• Posted by : admin Linggo, Mayo 14, 2017


    REPUBLIKA.CO.ID dan OKEZONE.COM telah menyesatkan mengenai status Ahok pascavonis 2 tahun pidana penjara. Bahkan Ketua Umum Aliansi Advokad Muslim NKRI Al Katiri yang menyatakan bahwa penangguhan penahanan Ahok sudah tidak dapat ditangguhkan lagi juga pernyataan hukum yang menyesatkan, dikarenakan:

    Kepada media online REPUBLIKA.CO.ID dan OKEZONE.COM serta pembaca-pembacanya yang harus dipahami bahwa hingga hari ini status Basuki Tjahaya Purnama alias Ahok masih berstatus sebagai terdakwa bukan sebagai terpidana. Menjadi terpidana jika Ahok tidak mengajukan banding.

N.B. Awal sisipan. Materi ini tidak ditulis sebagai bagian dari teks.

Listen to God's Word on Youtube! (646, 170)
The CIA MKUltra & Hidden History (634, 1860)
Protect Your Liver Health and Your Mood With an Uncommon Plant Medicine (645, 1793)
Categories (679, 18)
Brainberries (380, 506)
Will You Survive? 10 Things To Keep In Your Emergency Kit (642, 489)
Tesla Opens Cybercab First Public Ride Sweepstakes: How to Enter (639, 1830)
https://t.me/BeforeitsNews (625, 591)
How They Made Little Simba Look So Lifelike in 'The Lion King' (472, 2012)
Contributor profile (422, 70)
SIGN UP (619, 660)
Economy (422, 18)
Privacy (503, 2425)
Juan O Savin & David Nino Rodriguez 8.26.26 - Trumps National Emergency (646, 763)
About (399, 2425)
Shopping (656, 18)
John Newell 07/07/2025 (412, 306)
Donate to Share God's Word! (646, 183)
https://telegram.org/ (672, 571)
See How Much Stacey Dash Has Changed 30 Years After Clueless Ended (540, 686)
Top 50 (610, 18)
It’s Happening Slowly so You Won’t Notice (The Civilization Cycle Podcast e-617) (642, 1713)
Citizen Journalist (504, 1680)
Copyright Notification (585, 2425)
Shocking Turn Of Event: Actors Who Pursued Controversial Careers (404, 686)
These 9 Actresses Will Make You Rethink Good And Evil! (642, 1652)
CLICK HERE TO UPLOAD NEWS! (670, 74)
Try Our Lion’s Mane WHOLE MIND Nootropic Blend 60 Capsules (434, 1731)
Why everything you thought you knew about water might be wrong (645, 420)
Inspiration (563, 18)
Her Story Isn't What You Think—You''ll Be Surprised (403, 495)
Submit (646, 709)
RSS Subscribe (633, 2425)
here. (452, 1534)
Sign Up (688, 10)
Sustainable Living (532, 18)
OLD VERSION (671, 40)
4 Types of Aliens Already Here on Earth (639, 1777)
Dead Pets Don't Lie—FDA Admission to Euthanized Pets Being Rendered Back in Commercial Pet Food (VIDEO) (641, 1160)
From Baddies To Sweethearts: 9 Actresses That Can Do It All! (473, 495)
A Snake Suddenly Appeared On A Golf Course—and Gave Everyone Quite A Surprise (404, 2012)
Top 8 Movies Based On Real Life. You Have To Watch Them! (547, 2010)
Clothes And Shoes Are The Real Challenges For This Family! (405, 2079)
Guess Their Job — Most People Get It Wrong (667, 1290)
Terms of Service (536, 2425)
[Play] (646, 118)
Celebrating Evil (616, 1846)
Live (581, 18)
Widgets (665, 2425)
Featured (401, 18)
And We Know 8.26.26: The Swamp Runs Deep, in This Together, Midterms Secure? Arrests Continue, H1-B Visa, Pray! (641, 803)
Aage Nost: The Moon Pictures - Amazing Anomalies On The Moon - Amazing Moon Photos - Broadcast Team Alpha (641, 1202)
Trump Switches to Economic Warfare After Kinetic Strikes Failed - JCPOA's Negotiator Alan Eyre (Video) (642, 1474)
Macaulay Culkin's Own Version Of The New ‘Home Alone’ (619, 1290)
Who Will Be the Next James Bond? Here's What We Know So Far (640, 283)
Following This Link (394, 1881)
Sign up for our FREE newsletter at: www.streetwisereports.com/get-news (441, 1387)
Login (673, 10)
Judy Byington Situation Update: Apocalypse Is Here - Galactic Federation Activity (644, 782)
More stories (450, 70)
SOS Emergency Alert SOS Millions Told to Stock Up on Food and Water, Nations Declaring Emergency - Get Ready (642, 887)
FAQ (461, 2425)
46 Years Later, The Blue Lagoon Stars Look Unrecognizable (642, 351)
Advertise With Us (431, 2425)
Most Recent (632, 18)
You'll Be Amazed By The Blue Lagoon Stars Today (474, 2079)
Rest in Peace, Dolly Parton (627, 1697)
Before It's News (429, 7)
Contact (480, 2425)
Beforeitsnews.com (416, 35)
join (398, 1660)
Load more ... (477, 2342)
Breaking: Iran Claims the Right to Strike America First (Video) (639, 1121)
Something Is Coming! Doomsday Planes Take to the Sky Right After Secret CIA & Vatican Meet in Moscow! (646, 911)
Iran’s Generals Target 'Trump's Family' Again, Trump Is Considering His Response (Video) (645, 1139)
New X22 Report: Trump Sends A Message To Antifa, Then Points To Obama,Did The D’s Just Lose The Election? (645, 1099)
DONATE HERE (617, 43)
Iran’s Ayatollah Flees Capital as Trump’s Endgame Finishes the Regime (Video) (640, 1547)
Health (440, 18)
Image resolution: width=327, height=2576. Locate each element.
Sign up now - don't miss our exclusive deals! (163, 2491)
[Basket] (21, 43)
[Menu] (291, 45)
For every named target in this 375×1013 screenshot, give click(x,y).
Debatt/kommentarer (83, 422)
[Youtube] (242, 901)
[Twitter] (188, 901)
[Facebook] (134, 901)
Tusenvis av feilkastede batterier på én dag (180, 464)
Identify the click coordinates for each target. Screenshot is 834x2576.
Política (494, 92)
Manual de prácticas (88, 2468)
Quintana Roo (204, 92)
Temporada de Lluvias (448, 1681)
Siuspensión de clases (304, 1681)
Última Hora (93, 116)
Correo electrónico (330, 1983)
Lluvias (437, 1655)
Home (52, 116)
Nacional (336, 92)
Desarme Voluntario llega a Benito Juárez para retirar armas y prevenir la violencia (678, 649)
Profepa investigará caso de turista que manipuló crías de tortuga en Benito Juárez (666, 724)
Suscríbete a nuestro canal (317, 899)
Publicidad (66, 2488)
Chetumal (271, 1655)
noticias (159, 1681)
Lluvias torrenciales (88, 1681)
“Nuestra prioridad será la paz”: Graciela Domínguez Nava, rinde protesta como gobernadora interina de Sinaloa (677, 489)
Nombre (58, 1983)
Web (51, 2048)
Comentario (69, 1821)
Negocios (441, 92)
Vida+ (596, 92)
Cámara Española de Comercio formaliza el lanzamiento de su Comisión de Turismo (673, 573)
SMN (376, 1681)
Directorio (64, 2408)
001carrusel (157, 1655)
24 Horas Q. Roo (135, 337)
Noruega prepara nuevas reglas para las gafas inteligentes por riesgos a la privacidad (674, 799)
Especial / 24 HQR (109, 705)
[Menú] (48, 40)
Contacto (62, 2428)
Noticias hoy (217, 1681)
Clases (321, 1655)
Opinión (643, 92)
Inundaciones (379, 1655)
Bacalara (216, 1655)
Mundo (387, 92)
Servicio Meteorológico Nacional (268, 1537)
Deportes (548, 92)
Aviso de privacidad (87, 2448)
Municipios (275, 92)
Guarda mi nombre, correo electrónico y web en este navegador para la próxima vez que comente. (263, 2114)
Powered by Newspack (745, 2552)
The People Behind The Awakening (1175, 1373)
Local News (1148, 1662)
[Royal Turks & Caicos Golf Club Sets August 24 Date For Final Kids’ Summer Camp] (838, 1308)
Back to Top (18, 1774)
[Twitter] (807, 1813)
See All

Catat itu!. Status Ahok bukan sebagai terpidana dan bertatus sebagai terdakwa pascavonis ini bisa dilihat dari BAB IV tentang tersangka dan terdakwa yakni pada Pasal 67 KUHAP yang memberikan kesempatan bagi Ahok sebagai terdakwa untuk mengajukan banding. Dengan Ahok mengajukan upaya hukum banding maka vonis Pengadilan Negeri Jakarta Utara belum berkekuatan hukum tetap/inkracht van gewisjd dan sampai hari ini  Ahok bukan terpidana.

    Ketua Umum Aliansi Advokad Muslim NKRI Al Katiri yang menyatakan bahwa ‘’ketika pengadilan menjatuhkan putusan , maka kewenangan melekat pada majelis hakim sebagaimana yang dimaksud Pasal  193 ayat (2) KUHAP. Ada dua opsi kewenangan yang dimiliki hakim setelah menyelesaikan proses perkara. Opsi pertama, ketika Ahok tidak ditahan , maka hakim dapat memerintahkan Ahok untuk ditahan, apabila memenuhi ketentuan Pasal 21 KUHAP dan terdapat alasan yang cukup. Ini yang telah dilakukan hakim saat memvonis Ahok. Opsi kedua, jika seandainya Ahok ditahan, hakim dalam putusannya dapat memerintahkan Ahok tetap ada dalam tahanan atau membebaskannya jika ia tidak terbukti bersalah’’.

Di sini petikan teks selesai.